**TASK DESCRIPTION:** When you reach the line that contains "The image size is (1536, 1240)." in the data below, start reproducing lines exactly, and stop after the line that contains "Open the Dashboard".

**INPUT RECORDS:**
· · · · · · ·

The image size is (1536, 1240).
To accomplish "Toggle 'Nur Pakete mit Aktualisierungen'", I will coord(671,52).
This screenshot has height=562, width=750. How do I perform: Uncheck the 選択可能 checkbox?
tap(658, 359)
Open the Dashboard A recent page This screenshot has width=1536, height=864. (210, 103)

· · · · · · ·

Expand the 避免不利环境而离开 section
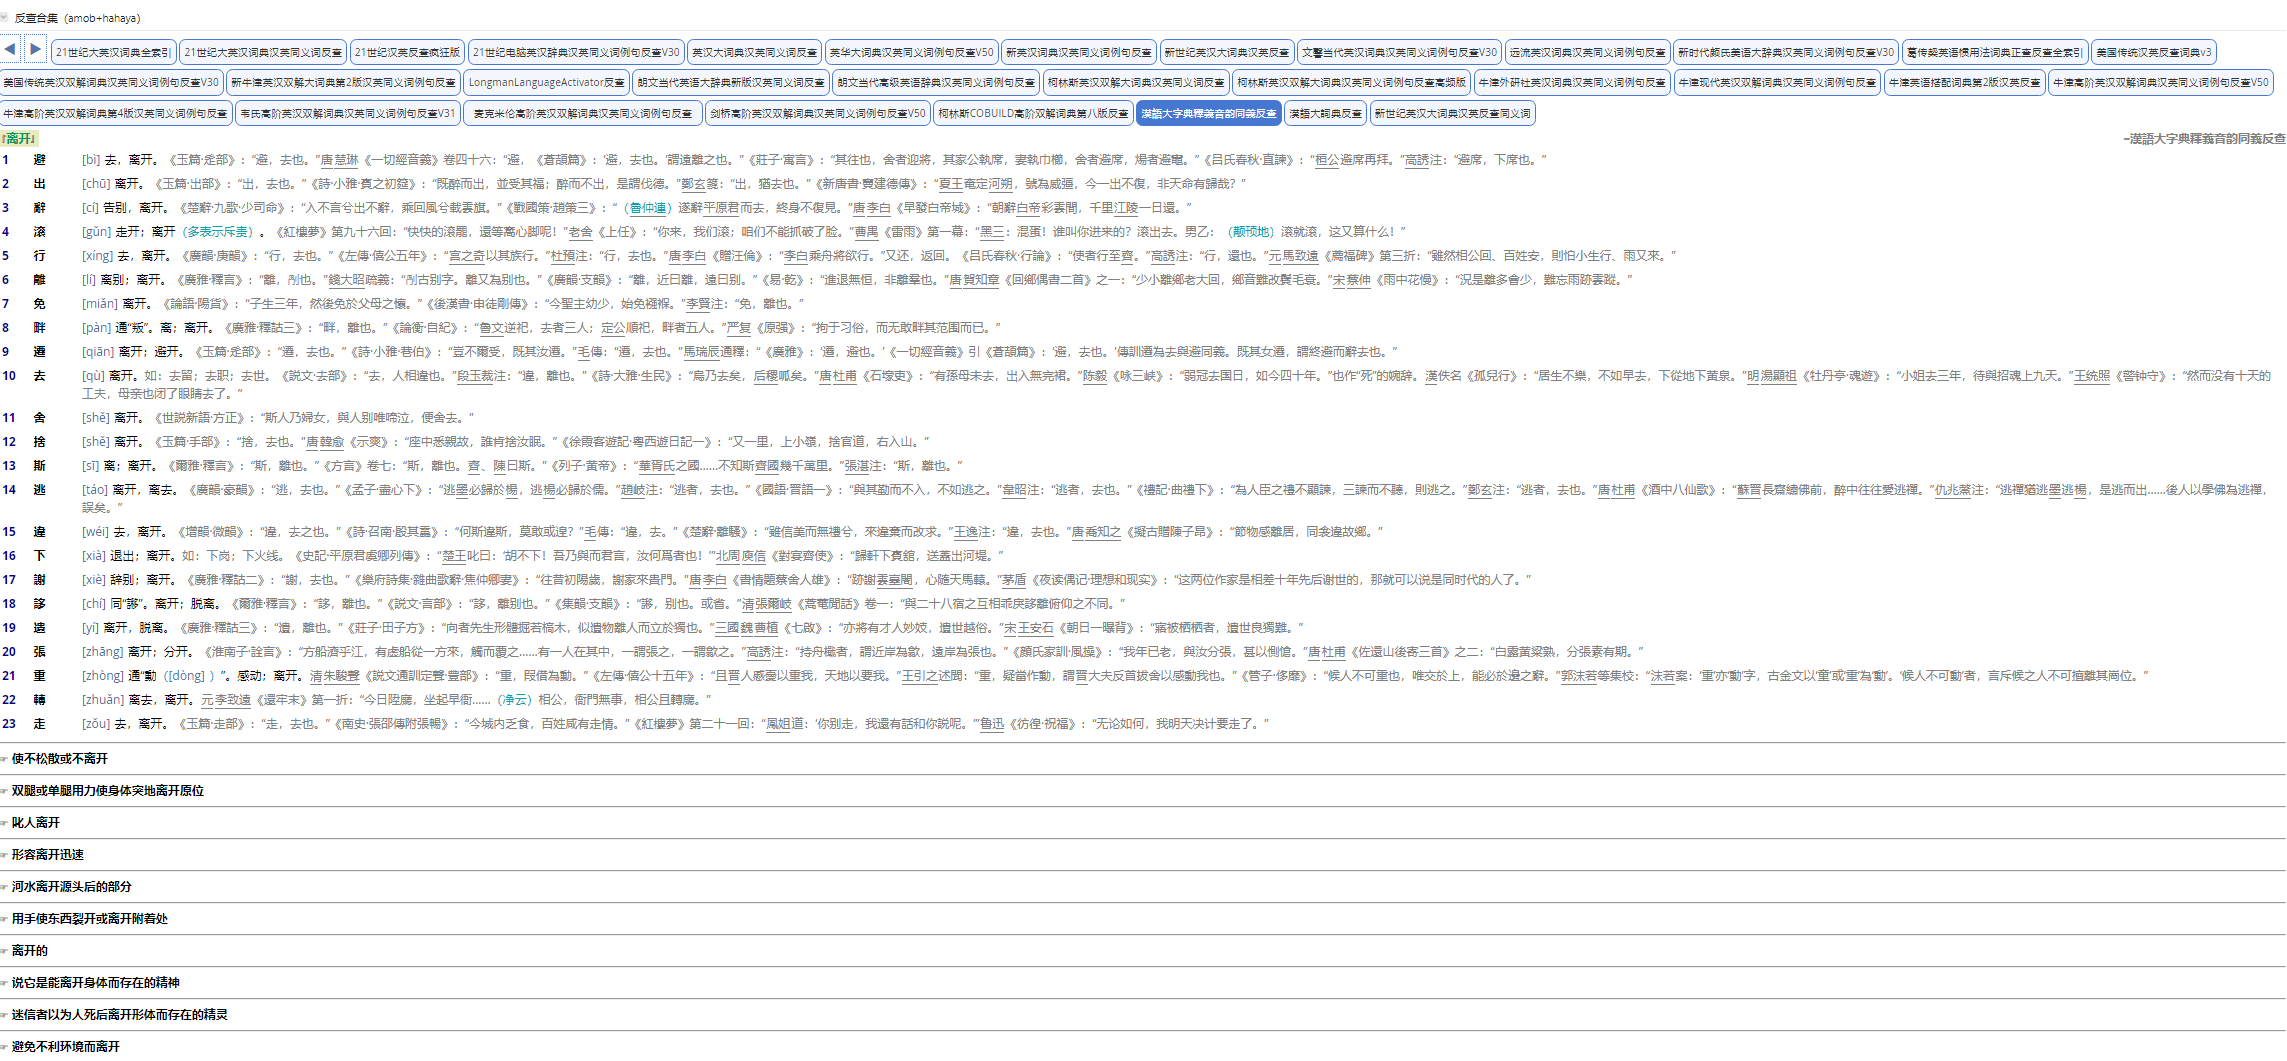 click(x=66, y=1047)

· · · · · · ·

**THE ANSWER:**
The image size is (1536, 1240).
To accomplish "Toggle 'Nur Pakete mit Aktualisierungen'", I will coord(671,52).
This screenshot has height=562, width=750. How do I perform: Uncheck the 選択可能 checkbox?
tap(658, 359)
Open the Dashboard A recent page This screenshot has width=1536, height=864. (210, 103)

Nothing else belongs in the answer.